Dün Enerji ve Tabii Kaynaklar Bakanı Alparslan Bayraktar tarafından açıklanan yol haritasında, Türkiye’nin rüzgar ve güneş enerjisi kurulu gücünde 2035 için 120 bin megavatın hedeflendiğini kaydeden Erden, bunun getireceği yeni yatırım ihtiyacının da 80 milyar dolar olarak belirlendiğini anımsattı.Erden, rüzgar ve güneş enerjisindeki yeni hedefe ilişkin, “Daha önce 2035 için 53 bin megavat güneş, 29 bin 600 megavat rüzgar hedefi vardı. Yani toplam 83 bin megavattan 120 bin megavata artırılan yeni bir yenilenebilir enerji hedefi var. Bu, Enerji Bakanlığının ve devletin enerji politikasının yenilenebilir enerji doğrultusunda çok daha hızlı bir şekilde geliştiğini ve bu alanda güçlü bir gelişimin arzulandığını gösterir.” diye konuştu.
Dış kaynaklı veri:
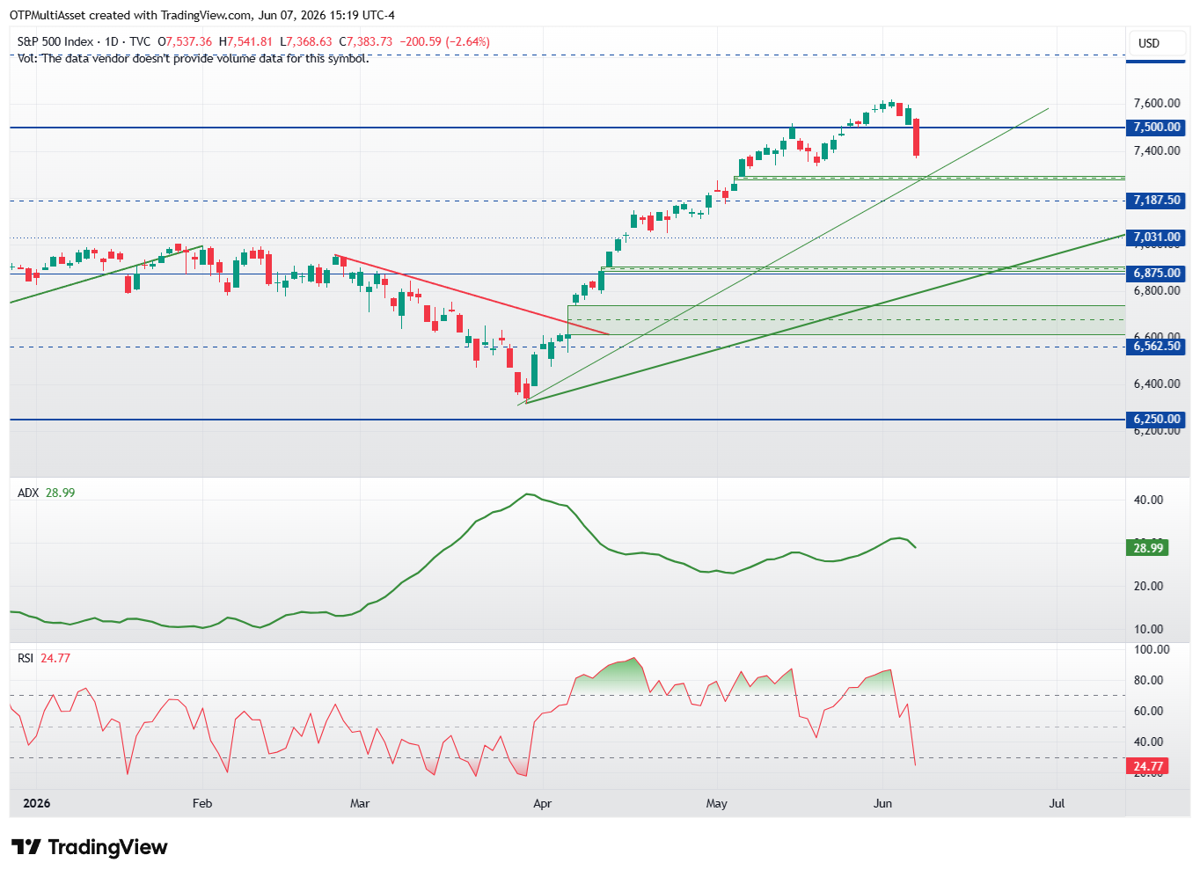Click the Apr marker on time axis
The height and width of the screenshot is (877, 1200).
point(542,803)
Yeni yol haritasının sadece kurulu güç hedefleriyle sınırlı kalmadığına dikkati çeken Erden, iletim şebekesinin güçlendirilmesi gibi bu hedefin oluşturacağı altyapı ihtiyacının da planlamasının yapıldığını vurguladı.
Erden ayrıca, YEKA projelerindeki alım garantisi sürecinin 20 yıla çıkarılmasıyla finansmanı da kolaylaştıracak bir adım atıldığına işaret ederek, “Dolayısıyla bütüncül bir yaklaşım görüyoruz.” dedi.
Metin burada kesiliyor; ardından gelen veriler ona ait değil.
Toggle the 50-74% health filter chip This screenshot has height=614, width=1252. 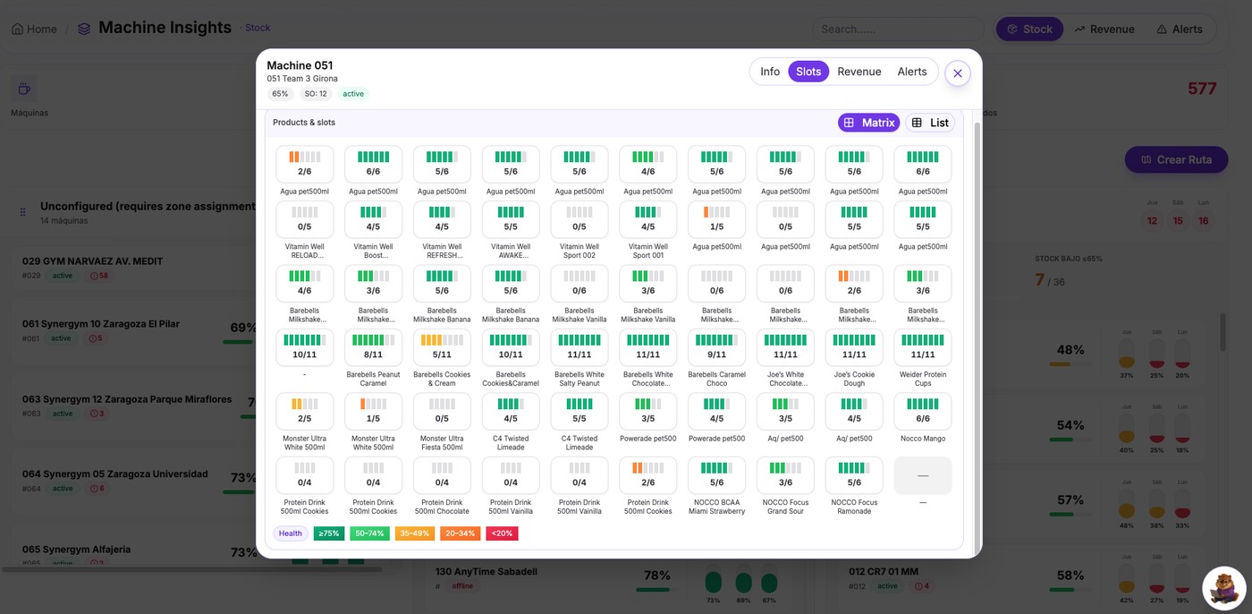tap(370, 533)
Rüzgarda Ocak 2025’te yapılacak yeni YEKA yarışmalarının yakın zamanda yayınlanacak şartnameyle duyurulacağını ifade eden Erden, sonrasında 3 aylık bir süre verileceğini ve bu sürenin sonunda da toplam 1200 megavatlık rüzgar enerjisi projelerinin ihale edileceğini anlattı.
Erden, yeni YEKA yarışmalarının sektöre yansımalarına da değinerek, “İhale mekanizmasında değişiklik yapıldığı için daha işler bir ihale mekanizması olduğunu düşünüyoruz çünkü artık bir taban fiyat var. Taban fiyat geldiğinde, yatırımcı artık lisans bedeli ya da kapasite bedeli gibi bir ilave bedel ödemek durumunda olacak. Bu noktada da ciddi ve bu yatırımları gerçekten gerçekleştirecek yatırımcıların devam edeceği bir süreç olacağını düşünüyoruz.” değerlendirmesinde bulundu.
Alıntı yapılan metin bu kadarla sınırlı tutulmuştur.